What to do
Copy every line of the records below without any changes.

Supplied data Start Marker

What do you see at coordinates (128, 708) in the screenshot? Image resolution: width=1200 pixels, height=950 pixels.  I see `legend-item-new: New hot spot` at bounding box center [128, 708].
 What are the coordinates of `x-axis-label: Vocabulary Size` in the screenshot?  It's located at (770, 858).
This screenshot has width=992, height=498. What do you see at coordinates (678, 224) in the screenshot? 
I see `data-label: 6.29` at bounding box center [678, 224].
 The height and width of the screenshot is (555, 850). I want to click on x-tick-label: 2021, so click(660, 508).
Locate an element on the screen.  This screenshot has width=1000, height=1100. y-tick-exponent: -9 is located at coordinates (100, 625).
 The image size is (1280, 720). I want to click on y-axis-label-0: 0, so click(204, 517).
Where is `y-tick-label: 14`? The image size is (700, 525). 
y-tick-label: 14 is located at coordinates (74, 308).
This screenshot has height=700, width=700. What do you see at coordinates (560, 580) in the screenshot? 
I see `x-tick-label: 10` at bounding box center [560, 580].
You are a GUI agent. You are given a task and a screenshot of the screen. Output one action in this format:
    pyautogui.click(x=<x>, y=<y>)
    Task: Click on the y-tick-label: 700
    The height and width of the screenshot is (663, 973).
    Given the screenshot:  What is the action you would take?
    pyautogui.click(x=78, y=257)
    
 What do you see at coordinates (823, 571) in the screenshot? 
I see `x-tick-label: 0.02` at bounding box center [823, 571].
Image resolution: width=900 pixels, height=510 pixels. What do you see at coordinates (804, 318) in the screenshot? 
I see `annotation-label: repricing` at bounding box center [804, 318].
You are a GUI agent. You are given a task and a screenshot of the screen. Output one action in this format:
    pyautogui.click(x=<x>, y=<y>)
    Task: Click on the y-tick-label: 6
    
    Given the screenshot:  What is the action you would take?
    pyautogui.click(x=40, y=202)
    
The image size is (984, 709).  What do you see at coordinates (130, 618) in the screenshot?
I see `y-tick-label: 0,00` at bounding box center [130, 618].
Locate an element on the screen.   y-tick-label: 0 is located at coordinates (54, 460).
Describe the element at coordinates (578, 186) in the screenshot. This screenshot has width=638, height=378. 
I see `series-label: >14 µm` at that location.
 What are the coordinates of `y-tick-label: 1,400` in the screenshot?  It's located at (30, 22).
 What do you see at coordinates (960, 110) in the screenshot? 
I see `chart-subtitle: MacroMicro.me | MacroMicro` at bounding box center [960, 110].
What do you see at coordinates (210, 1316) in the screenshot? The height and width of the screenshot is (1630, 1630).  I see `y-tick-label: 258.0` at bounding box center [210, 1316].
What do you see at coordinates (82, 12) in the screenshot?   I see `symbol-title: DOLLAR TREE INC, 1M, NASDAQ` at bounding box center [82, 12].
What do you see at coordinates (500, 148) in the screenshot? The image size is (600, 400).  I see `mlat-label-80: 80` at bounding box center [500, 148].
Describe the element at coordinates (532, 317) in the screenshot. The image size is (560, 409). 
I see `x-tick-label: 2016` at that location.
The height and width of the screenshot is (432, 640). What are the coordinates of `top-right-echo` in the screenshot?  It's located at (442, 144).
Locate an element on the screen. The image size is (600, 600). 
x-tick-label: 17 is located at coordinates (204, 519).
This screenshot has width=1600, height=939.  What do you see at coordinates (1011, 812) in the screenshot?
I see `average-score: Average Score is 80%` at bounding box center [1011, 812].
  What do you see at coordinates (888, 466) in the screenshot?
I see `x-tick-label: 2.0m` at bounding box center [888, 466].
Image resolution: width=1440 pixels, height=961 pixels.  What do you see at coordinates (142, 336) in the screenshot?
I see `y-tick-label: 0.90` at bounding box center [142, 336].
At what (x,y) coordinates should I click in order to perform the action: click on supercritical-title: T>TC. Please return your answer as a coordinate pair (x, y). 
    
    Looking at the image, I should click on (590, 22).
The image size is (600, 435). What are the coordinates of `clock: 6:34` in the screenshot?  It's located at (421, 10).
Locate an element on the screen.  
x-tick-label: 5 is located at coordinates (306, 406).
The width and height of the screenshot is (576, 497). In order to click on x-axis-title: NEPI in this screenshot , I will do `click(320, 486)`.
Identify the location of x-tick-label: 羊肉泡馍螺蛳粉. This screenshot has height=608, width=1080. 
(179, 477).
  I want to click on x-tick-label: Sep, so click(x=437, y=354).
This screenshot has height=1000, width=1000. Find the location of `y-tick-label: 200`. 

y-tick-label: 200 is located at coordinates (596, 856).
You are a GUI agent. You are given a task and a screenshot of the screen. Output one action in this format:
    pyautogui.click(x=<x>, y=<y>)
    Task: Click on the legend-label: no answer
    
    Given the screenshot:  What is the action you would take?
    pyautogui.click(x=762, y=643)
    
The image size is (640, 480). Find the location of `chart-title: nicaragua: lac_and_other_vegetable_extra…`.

Supplied data End Marker

Task answer
What do you see at coordinates (128, 708) in the screenshot? Image resolution: width=1200 pixels, height=950 pixels.  I see `legend-item-new: New hot spot` at bounding box center [128, 708].
 What are the coordinates of `x-axis-label: Vocabulary Size` in the screenshot?  It's located at (770, 858).
This screenshot has width=992, height=498. What do you see at coordinates (678, 224) in the screenshot? 
I see `data-label: 6.29` at bounding box center [678, 224].
 The height and width of the screenshot is (555, 850). I want to click on x-tick-label: 2021, so click(660, 508).
Locate an element on the screen.  This screenshot has width=1000, height=1100. y-tick-exponent: -9 is located at coordinates (100, 625).
 The image size is (1280, 720). I want to click on y-axis-label-0: 0, so click(204, 517).
Where is `y-tick-label: 14`? The image size is (700, 525). 
y-tick-label: 14 is located at coordinates (74, 308).
This screenshot has height=700, width=700. What do you see at coordinates (560, 580) in the screenshot? 
I see `x-tick-label: 10` at bounding box center [560, 580].
You are a GUI agent. You are given a task and a screenshot of the screen. Output one action in this format:
    pyautogui.click(x=<x>, y=<y>)
    Task: Click on the y-tick-label: 700
    The height and width of the screenshot is (663, 973).
    Given the screenshot:  What is the action you would take?
    pyautogui.click(x=78, y=257)
    
 What do you see at coordinates (823, 571) in the screenshot? 
I see `x-tick-label: 0.02` at bounding box center [823, 571].
Image resolution: width=900 pixels, height=510 pixels. What do you see at coordinates (804, 318) in the screenshot? 
I see `annotation-label: repricing` at bounding box center [804, 318].
You are a GUI agent. You are given a task and a screenshot of the screen. Output one action in this format:
    pyautogui.click(x=<x>, y=<y>)
    Task: Click on the y-tick-label: 6
    
    Given the screenshot:  What is the action you would take?
    pyautogui.click(x=40, y=202)
    
The image size is (984, 709).  What do you see at coordinates (130, 618) in the screenshot?
I see `y-tick-label: 0,00` at bounding box center [130, 618].
Locate an element on the screen.   y-tick-label: 0 is located at coordinates (54, 460).
Describe the element at coordinates (578, 186) in the screenshot. This screenshot has width=638, height=378. 
I see `series-label: >14 µm` at that location.
 What are the coordinates of `y-tick-label: 1,400` in the screenshot?  It's located at (30, 22).
 What do you see at coordinates (960, 110) in the screenshot? 
I see `chart-subtitle: MacroMicro.me | MacroMicro` at bounding box center [960, 110].
What do you see at coordinates (210, 1316) in the screenshot? The height and width of the screenshot is (1630, 1630).  I see `y-tick-label: 258.0` at bounding box center [210, 1316].
What do you see at coordinates (82, 12) in the screenshot?   I see `symbol-title: DOLLAR TREE INC, 1M, NASDAQ` at bounding box center [82, 12].
What do you see at coordinates (500, 148) in the screenshot? The image size is (600, 400).  I see `mlat-label-80: 80` at bounding box center [500, 148].
Describe the element at coordinates (532, 317) in the screenshot. The image size is (560, 409). 
I see `x-tick-label: 2016` at that location.
The height and width of the screenshot is (432, 640). What are the coordinates of `top-right-echo` in the screenshot?  It's located at (442, 144).
Locate an element on the screen. The image size is (600, 600). 
x-tick-label: 17 is located at coordinates (204, 519).
This screenshot has width=1600, height=939.  What do you see at coordinates (1011, 812) in the screenshot?
I see `average-score: Average Score is 80%` at bounding box center [1011, 812].
  What do you see at coordinates (888, 466) in the screenshot?
I see `x-tick-label: 2.0m` at bounding box center [888, 466].
Image resolution: width=1440 pixels, height=961 pixels.  What do you see at coordinates (142, 336) in the screenshot?
I see `y-tick-label: 0.90` at bounding box center [142, 336].
At what (x,y) coordinates should I click in order to perform the action: click on supercritical-title: T>TC. Please return your answer as a coordinate pair (x, y). 
    
    Looking at the image, I should click on (590, 22).
The image size is (600, 435). What are the coordinates of `clock: 6:34` in the screenshot?  It's located at (421, 10).
Locate an element on the screen.  
x-tick-label: 5 is located at coordinates (306, 406).
The width and height of the screenshot is (576, 497). In order to click on x-axis-title: NEPI in this screenshot , I will do `click(320, 486)`.
Identify the location of x-tick-label: 羊肉泡馍螺蛳粉. This screenshot has height=608, width=1080. 
(179, 477).
  I want to click on x-tick-label: Sep, so click(x=437, y=354).
This screenshot has height=1000, width=1000. Find the location of `y-tick-label: 200`. 

y-tick-label: 200 is located at coordinates (596, 856).
You are a GUI agent. You are given a task and a screenshot of the screen. Output one action in this format:
    pyautogui.click(x=<x>, y=<y>)
    Task: Click on the legend-label: no answer
    
    Given the screenshot:  What is the action you would take?
    pyautogui.click(x=762, y=643)
    
The image size is (640, 480). Find the location of `chart-title: nicaragua: lac_and_other_vegetable_extra…`.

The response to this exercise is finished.